Uluslararası mal ve hizmet ticareti binlerce yıl önce kent devletlerinin kurulmasıyla ortaya çıktı. Arkeolojik kazılarla bulunan kil tabletlerden anlaşıldığı kadarıyla bundan yaklaşık 4.000 yıl önce Asurlu tüccarların Anadolu halkı (Hattiler) ile yaptığı büyük çaplı uluslararası ticaret bunun bir örneğidir. Bugün gelinen aşamada uyuşturucu, silah vb gibi mallar dışında kalan mallar ve hizmetler, belirli vergiler (gümrük vergisi gibi) ödendikten sonra serbestçe ithal veya ihraç edilebiliyor.
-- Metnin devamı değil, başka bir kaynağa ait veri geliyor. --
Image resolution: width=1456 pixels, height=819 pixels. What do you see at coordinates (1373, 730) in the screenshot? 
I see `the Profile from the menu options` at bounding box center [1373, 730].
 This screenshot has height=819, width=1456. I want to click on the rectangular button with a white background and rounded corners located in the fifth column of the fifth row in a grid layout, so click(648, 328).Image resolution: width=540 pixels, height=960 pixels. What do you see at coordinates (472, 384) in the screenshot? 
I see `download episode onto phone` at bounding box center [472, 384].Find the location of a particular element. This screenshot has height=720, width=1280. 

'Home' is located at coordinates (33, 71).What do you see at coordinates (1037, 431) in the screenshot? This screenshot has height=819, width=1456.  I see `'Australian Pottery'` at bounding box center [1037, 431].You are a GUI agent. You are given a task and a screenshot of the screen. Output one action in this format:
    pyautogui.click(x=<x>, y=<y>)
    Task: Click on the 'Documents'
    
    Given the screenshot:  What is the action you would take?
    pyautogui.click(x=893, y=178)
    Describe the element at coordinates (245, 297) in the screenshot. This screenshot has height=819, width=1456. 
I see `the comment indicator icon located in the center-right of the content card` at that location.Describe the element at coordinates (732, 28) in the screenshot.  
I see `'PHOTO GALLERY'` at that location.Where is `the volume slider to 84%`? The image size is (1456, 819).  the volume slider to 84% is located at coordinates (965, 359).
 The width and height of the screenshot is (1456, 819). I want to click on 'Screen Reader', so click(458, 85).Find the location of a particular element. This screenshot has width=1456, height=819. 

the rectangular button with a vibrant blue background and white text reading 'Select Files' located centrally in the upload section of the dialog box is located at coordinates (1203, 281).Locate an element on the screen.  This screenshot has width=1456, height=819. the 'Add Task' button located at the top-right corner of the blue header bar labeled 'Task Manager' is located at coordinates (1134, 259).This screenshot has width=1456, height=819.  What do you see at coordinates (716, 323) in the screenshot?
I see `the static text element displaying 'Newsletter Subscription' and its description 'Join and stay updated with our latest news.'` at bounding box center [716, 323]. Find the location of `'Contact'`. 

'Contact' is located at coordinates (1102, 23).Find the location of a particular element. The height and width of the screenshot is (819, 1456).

Sermaye hareketlerinin serbest kalması yani paranın uluslararası dolaşımı, mal ve hizmetlerin uluslararası dolaşımıyla kıyaslanamayacak kadar yeni bir gelişme olarak 20’nci yüzyılda ortaya çıktı. Sermayenin uluslararası dolaşımının serbestliği gelişmiş ekonomiler arasında başladı ve yirminci yüzyılın son çeyreğinde bu serbestlik çok daha geniş bir coğrafyaya yayıldı. Bugün neredeyse bütün dünya sermaye hareketlerinin serbest olduğu bir düzen içinde bulunuyor. Üstelik bu dolaşıma bir vergi de uygulanmıyor. ABD’de bir bilgisayardan bir düğmeye basmakla, para, Çin’e, Rusya’ya, Türkiye’ye veya İngiltere’ye gidebiliyor ve orada sermaye yatırımına ya da portföy yatırımına dönüşebiliyor.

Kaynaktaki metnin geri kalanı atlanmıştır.